Extracted text
## begin

Ross Puritty

Personal information
- Nickname: The Boss
- Nationality: American
- Born: Ross Puritty December 18, 1966 (age 59) Phoenix, Arizona
- Height: 6 ft 3 in (1.91 m)
- Weight: Heavyweight

Boxing career
- Reach: 80 in (203 cm)
- Stance: Orthodox stance

Boxing record
- Total fights: 54
- Wins: 31
- Win by KO: 27
- Losses: 20
- Draws: 3

= Ross Puritty =

American boxer

Ross Puritty (born December 18, 1966) is an American former professional boxer. A high-level journeyman and occasional heavyweight contender, Puritty is remembered for his fight with Wladimir Klitschko in 1998 in which he won the World Boxing Council (WBC) International heavyweight title, as well as for fighting former World Boxing Organization (WBO) world heavyweight champion, Tommy Morrison, to a draw. He also holds victories over former world title challengers Jorge Luis Gonzalez and Joe Hipp.

==Football and professional boxing career==
Puritty played as a defensive lineman at UTEP for four seasons, starting on the 1988 team that won 10 games and went to the program's first bowl in 20 years. Over the course of his college career, he recorded 12 sacks, 18 pass breakups, and forced 8 fumbles. In the summer before his senior season, Puritty began training to become a professional boxer, adopting a peek-a-boo defensive stance with very high hands inspired by Floyd Patterson. He did not have an amateur career and initially struggled professionally, losing to Cleveland Woods by technical knockout after being knocked down twice in his second fight. Through his first six professional fights Puritty had compiled a mediocre record of 3–3, and after thirteen professional fights he fell to 6–7, with five of his defeats being on points.

A July 1994 match against Tommy Morrison, 41–2 at the time, was a turning point in Puritty's career, as he was outlanded and tired out near the end of the fight, but the bout was scored a draw after ten rounds on the strength of Puritty's two knockdowns of Morrison. Puritty then went on a tear, winning his next ten consecutive bouts, all by knockout. Puritty had made his name and was now considered a top-tier opponent, earning matches against Hasim Rahman and Michael Grant (both of whom beat him on points), and against Jorge Luis Gonzalez and Joe Hipp, both of whom Puritty beat. Following the win against Hipp, Puritty was matched against world title contenders Corrie Sanders, Larry Donald, and Chris Byrd, losing all three fights on points. In 1998 on his way to a four fight winning streak, Puritty defeated Mark Hulstrom, then knocked out Wladimir Klitschko to win his first championship belt; it was Klitschko's first loss, and would be one of only five losses in his illustrious professional career.

## end

Supplied material
## begin

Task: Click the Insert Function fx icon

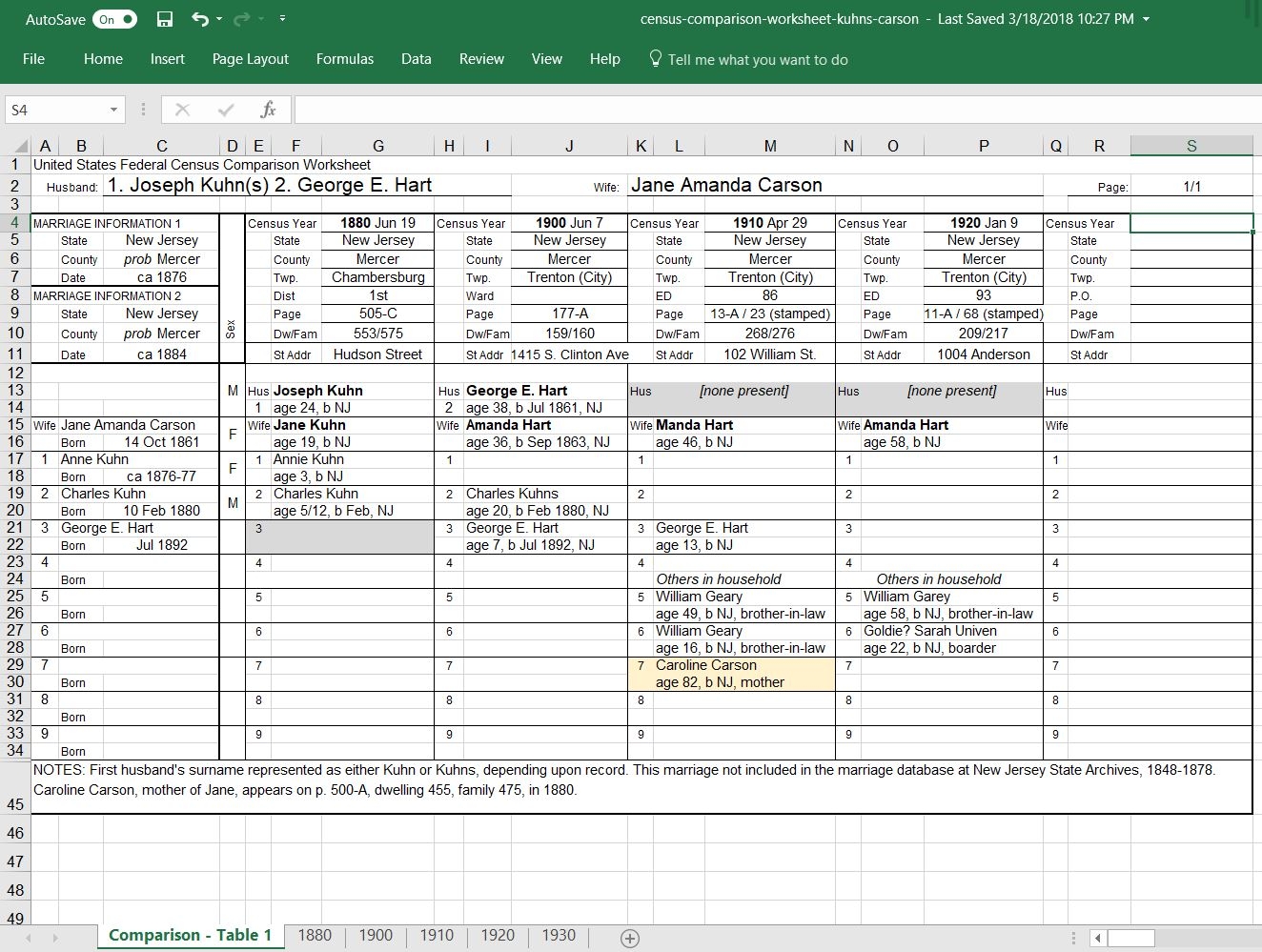Action: click(268, 110)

## end

Work to complete
According to the Ross Puritty profile, why was the July 1994 bout against Tommy Morrison scored a draw even though Puritty was outlanded and tired near the end? The listing is separate material and is not part of the Ross Puritty profile.

Correct output
The bout was scored a draw after ten rounds because Puritty had knocked Morrison down twice. Those two knockdowns offset his being outlanded and tiring late in the fight.